Records contained in a dataset:
-- Opening Marker --

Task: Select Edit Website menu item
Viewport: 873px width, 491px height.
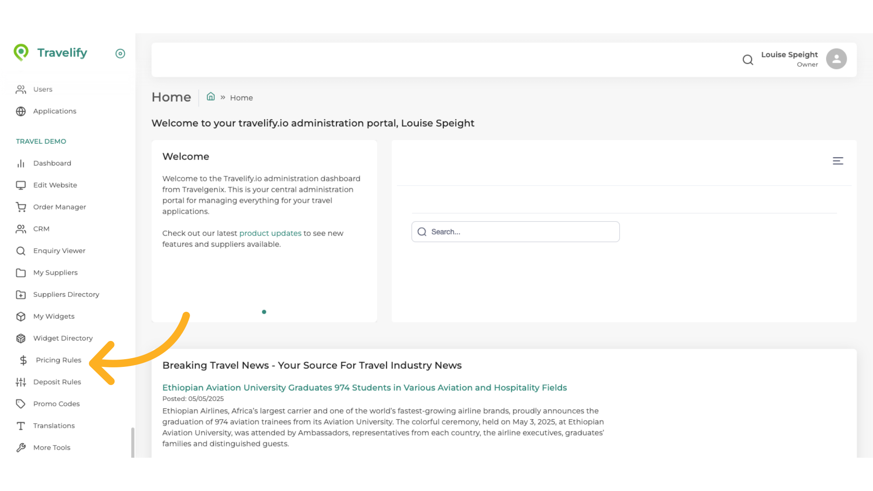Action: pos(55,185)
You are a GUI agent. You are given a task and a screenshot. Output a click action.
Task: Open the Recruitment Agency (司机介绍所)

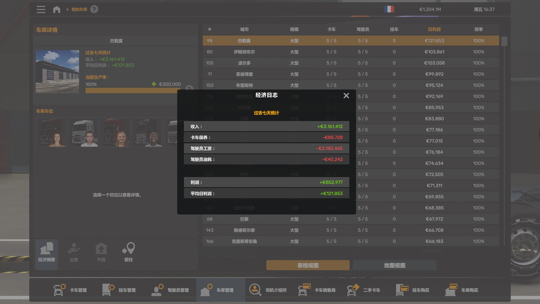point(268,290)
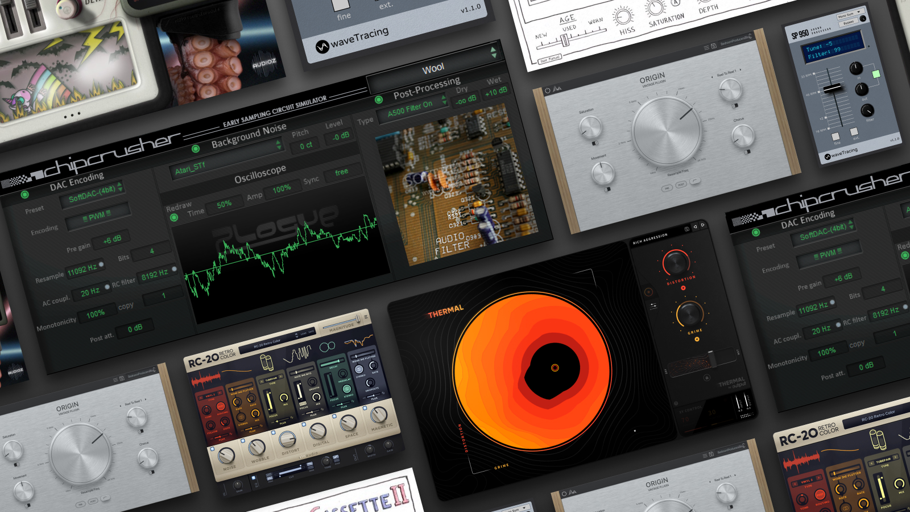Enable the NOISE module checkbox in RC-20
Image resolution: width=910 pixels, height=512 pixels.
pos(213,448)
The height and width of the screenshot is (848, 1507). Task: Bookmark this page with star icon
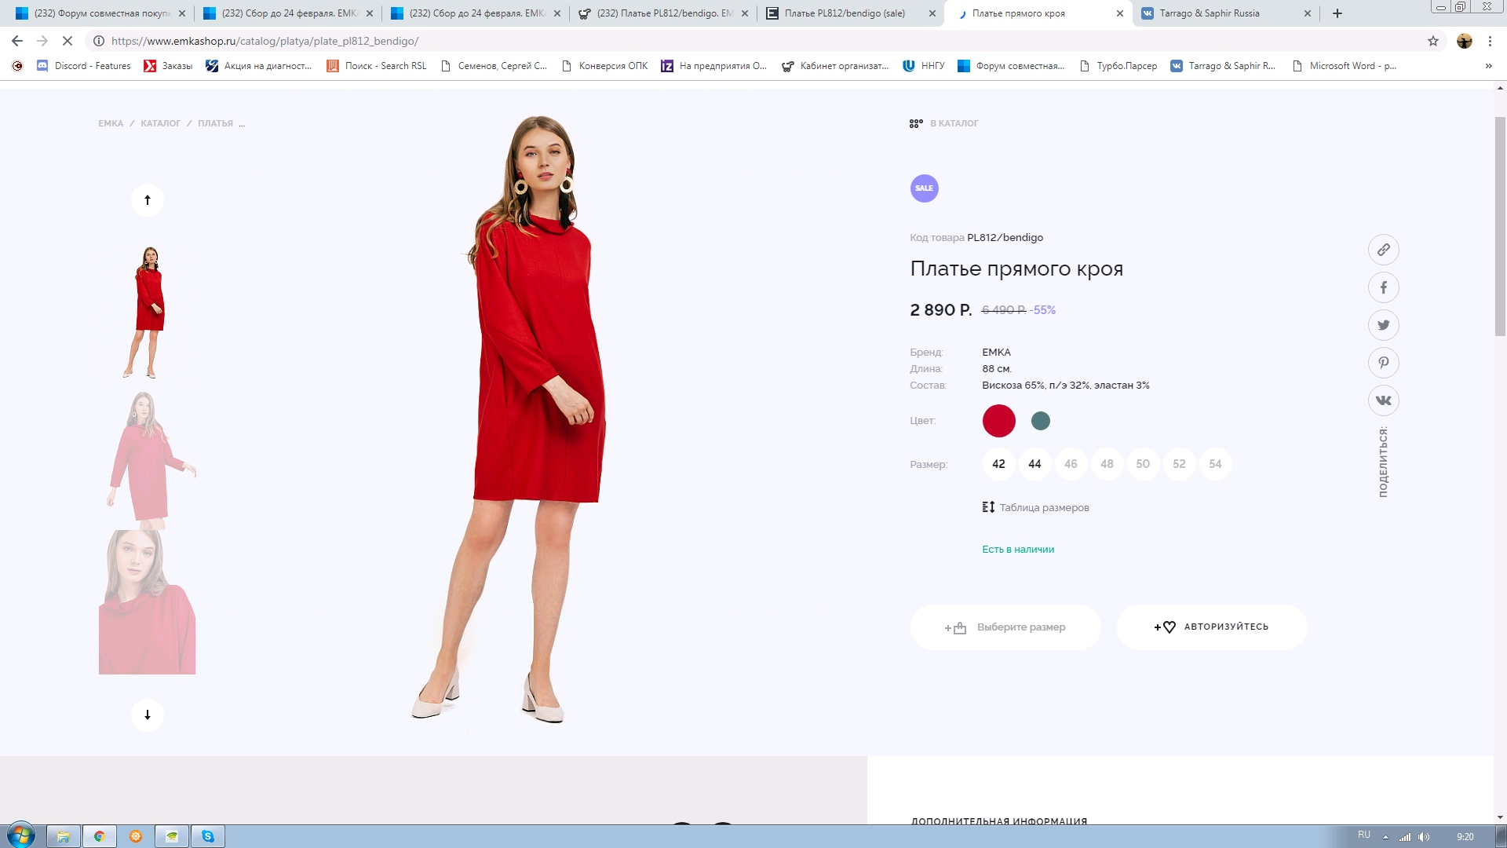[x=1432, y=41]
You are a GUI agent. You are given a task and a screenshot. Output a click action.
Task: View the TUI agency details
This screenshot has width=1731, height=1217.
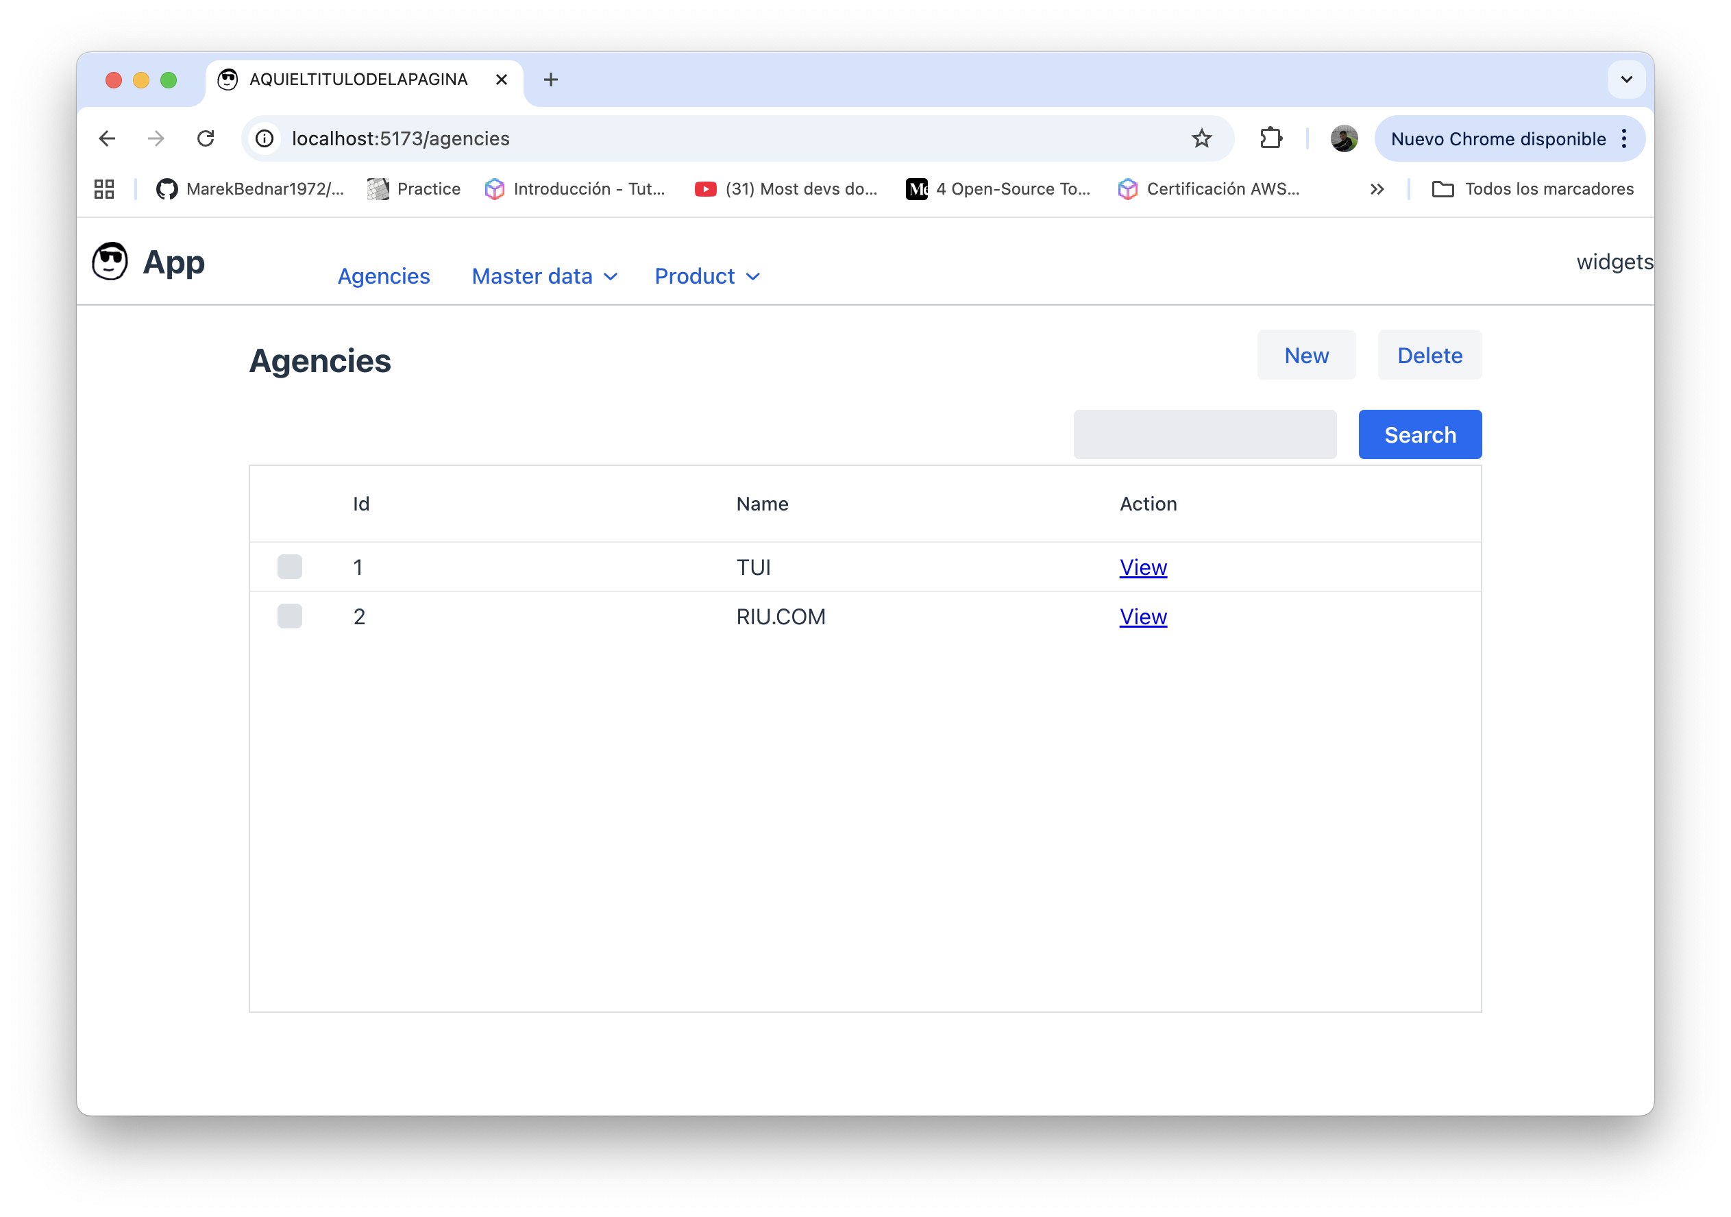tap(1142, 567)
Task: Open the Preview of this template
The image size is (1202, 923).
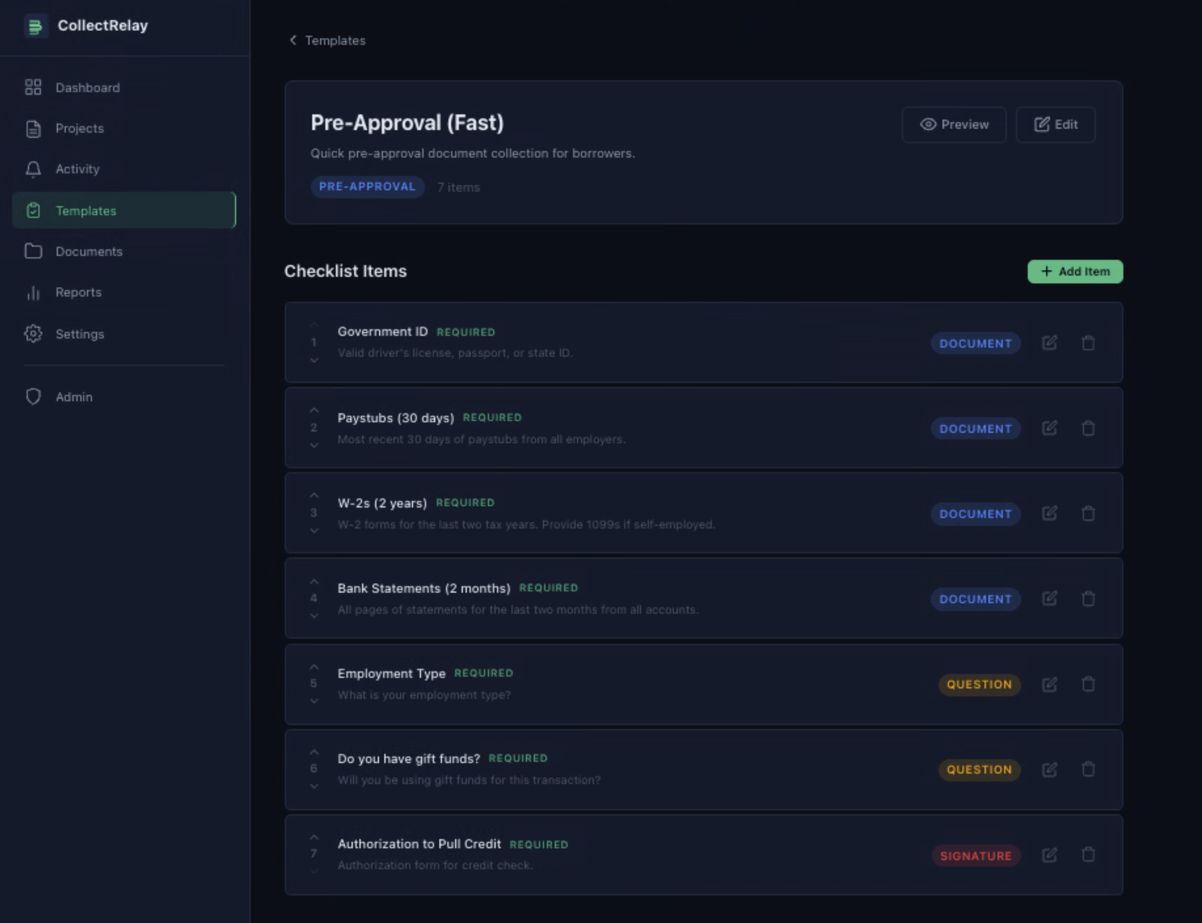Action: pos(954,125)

-- Closing Marker --

# [What to produce]
Your copy should match the data exactly, apart from the images, which are dropped.

# [Answer box]
Task: Select Edit Website menu item
Viewport: 873px width, 491px height.
Action: pos(55,185)
You are a GUI agent. You are given a task and a screenshot. Output a click action.
Task: Open the Recruitment Agency (司机介绍所)

point(268,290)
Enable the NOISE module checkbox in RC-20
Image resolution: width=910 pixels, height=512 pixels.
pos(213,448)
The height and width of the screenshot is (848, 1507). Task: Bookmark this page with star icon
[x=1432, y=41]
You are a GUI agent. You are given a task and a screenshot. Output a click action.
Task: View the TUI agency details
This screenshot has width=1731, height=1217.
tap(1142, 567)
Task: Open the Preview of this template
The image size is (1202, 923).
Action: pos(954,125)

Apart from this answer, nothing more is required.